On the Simultaneous Minimum Spanning Trees Problem

TL;DR

This paper explores the problem of finding minimum spanning trees across multiple graphs with shared edges, revealing polynomial solutions for unweighted cases and NP-completeness for weighted cases when three or more graphs are involved.

Contribution

It introduces the simultaneous minimum spanning trees problem, analyzing its computational complexity and establishing polynomial solvability for unweighted cases and NP-completeness for weighted cases with three or more graphs.

Findings

Unweighted case is polynomial-time solvable.

Weighted case is polynomial-time solvable for two graphs.

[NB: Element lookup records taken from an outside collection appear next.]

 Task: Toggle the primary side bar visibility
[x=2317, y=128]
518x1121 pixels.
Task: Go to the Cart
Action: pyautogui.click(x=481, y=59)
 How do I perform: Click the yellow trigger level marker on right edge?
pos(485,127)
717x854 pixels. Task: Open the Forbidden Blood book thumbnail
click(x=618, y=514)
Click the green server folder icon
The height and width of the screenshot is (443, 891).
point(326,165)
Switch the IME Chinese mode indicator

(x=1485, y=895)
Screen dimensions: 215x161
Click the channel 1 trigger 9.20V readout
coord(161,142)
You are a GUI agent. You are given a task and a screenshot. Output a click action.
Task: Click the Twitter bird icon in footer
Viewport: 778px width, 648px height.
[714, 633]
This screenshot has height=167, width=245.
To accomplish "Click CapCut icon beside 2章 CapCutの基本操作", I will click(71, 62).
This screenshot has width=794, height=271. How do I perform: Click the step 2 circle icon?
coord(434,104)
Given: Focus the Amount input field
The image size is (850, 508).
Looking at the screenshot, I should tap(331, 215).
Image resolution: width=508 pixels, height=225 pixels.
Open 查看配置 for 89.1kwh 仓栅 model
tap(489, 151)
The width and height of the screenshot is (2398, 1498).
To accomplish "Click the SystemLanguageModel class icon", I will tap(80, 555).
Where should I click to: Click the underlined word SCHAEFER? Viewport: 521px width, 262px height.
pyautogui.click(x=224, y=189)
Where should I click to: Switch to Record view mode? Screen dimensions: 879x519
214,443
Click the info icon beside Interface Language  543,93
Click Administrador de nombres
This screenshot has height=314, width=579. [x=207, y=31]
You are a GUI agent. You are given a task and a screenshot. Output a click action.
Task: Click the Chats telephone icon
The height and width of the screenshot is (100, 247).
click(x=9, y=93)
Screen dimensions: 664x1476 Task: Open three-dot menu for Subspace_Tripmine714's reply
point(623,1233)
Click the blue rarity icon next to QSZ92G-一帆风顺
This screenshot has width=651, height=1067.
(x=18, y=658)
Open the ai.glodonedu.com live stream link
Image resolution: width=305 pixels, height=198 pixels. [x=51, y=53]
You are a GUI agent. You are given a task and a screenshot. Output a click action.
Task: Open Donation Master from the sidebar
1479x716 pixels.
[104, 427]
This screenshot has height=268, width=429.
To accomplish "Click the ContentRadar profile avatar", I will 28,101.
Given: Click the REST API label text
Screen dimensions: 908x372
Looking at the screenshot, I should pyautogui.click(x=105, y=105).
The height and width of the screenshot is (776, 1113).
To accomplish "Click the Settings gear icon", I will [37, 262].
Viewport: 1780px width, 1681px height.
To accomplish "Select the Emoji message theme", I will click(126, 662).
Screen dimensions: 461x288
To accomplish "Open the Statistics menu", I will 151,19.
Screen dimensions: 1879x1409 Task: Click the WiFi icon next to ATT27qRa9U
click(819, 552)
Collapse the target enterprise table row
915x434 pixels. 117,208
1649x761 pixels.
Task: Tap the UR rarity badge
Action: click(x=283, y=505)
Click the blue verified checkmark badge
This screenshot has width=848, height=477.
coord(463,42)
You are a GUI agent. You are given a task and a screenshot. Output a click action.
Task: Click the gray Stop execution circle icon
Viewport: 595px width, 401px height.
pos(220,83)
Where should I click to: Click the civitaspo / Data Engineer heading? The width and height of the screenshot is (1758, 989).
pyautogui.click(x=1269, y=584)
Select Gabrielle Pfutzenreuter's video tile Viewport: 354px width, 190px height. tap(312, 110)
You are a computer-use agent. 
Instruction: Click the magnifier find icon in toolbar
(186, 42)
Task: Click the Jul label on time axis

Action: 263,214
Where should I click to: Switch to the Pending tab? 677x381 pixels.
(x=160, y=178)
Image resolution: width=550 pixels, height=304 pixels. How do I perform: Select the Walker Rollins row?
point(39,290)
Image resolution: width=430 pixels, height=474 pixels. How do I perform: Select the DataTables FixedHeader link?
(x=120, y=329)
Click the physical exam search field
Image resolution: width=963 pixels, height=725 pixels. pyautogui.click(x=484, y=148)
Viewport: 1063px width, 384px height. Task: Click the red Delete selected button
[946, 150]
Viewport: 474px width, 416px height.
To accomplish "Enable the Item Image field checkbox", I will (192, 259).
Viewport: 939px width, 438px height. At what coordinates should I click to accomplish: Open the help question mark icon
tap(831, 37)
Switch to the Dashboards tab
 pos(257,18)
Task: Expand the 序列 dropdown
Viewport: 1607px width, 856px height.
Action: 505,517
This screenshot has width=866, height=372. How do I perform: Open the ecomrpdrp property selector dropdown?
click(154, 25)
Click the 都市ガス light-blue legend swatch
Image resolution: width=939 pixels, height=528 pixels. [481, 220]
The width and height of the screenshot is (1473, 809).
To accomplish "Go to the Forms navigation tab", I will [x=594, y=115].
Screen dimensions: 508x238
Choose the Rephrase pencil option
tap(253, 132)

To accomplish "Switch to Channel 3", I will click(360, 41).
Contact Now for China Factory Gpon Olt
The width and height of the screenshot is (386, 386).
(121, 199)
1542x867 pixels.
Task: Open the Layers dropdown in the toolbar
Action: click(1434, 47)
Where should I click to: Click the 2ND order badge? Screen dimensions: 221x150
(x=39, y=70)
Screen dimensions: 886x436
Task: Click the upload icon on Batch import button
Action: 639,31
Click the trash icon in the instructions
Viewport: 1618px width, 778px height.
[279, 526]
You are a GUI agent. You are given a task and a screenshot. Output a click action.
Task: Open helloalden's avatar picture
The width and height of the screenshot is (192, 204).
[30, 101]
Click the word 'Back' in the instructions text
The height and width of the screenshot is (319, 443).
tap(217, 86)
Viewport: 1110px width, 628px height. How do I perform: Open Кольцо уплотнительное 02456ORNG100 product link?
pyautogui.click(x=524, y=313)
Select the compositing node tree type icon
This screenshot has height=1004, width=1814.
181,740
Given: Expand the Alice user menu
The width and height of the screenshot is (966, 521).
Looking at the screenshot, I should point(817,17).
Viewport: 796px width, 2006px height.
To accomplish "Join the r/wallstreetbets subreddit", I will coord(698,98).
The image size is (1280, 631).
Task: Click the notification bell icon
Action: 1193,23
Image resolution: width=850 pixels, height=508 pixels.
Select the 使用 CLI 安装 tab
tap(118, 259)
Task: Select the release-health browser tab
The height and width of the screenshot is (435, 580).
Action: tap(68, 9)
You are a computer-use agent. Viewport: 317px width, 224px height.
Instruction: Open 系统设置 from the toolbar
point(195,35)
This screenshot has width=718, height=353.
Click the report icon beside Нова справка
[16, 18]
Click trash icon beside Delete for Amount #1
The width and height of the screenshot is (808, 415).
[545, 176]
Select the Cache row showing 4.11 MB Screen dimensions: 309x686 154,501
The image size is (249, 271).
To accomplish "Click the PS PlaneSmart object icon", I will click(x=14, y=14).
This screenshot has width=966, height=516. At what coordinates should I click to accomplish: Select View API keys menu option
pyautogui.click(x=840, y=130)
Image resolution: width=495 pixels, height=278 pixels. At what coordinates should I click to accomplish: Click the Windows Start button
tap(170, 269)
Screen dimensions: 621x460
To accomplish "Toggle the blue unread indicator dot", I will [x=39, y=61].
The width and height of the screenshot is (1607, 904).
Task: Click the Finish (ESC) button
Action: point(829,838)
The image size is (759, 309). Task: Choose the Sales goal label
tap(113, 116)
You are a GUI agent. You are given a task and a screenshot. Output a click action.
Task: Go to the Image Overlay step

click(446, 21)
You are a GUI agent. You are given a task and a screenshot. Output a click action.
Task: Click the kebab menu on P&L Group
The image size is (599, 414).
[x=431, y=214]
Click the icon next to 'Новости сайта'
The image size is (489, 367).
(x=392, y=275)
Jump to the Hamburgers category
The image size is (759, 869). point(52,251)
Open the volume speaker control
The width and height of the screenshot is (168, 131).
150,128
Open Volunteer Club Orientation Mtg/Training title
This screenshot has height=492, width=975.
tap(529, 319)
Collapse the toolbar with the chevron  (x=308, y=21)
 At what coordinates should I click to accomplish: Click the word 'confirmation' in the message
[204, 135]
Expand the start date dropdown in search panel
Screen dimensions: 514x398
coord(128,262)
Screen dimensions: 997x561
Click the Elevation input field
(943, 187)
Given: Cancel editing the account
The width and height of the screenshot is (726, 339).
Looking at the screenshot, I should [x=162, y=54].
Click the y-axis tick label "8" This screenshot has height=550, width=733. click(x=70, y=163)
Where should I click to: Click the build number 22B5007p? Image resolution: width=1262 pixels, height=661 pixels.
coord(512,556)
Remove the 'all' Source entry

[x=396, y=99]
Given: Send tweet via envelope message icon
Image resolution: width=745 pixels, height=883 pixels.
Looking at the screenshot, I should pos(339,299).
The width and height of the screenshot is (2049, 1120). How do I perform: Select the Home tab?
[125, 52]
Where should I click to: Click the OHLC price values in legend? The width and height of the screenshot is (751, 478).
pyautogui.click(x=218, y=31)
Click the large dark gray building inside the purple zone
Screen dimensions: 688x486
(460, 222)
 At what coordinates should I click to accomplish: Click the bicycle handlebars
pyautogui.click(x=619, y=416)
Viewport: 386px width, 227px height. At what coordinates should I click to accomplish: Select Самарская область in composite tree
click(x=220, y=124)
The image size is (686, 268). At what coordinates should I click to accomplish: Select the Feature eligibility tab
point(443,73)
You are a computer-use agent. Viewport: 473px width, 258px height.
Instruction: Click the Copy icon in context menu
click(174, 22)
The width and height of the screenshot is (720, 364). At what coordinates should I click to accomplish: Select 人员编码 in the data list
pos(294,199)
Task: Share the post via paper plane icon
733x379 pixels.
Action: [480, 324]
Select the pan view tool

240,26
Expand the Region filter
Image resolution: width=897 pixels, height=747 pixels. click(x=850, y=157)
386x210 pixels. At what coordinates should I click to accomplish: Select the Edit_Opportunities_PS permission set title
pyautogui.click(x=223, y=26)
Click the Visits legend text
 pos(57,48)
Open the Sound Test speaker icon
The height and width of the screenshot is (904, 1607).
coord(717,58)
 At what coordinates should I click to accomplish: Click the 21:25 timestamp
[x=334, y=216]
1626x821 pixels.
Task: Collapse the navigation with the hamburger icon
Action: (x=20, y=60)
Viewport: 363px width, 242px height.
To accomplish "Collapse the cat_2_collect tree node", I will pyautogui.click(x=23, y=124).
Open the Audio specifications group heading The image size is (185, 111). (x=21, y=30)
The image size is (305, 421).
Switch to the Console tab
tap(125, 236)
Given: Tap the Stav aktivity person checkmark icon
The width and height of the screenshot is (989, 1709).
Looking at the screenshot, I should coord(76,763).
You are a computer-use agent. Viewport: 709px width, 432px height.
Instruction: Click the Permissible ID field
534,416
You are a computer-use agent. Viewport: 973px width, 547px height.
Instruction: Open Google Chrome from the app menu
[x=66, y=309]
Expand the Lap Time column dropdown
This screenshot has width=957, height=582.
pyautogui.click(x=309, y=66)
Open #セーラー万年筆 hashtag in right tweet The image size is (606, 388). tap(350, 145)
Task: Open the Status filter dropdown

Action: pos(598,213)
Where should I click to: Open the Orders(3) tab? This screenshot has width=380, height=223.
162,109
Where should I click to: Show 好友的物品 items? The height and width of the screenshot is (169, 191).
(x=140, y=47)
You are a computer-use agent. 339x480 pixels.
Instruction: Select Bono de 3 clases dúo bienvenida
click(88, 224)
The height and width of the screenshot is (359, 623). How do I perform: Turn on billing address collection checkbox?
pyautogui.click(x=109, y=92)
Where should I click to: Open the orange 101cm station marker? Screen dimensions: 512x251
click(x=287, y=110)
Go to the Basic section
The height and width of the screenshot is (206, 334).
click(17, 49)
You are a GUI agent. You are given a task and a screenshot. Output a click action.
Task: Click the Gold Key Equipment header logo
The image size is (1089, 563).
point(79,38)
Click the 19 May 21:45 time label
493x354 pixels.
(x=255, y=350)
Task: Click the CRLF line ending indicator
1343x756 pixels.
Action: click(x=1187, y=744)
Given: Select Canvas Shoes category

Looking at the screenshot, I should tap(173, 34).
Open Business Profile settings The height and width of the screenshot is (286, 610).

Weighted case is NP-complete for three or more graphs.

Abstract

Simultaneous Embedding with Fixed Edges (SEFE) is a problem where given $k$ planar graphs we ask whether they can be simultaneously embedded so that the embedding of each graph is planar and common edges are drawn the same. Problems of SEFE type have inspired questions of Simultaneous Geometrical Representations and further derivations. Based on this motivation we investigate the generalization of the simultaneous paradigm on the classical combinatorial problem of minimum spanning trees. Given $k$ graphs with weighted edges, such that they have a common intersection, are there minimum spanning trees of the respective graphs such that they agree on the intersection? We show that the unweighted case is polynomial-time solvable while the weighted case is only polynomial-time solvable for $k=2$ and it is NP-complete for $k\geq 3$.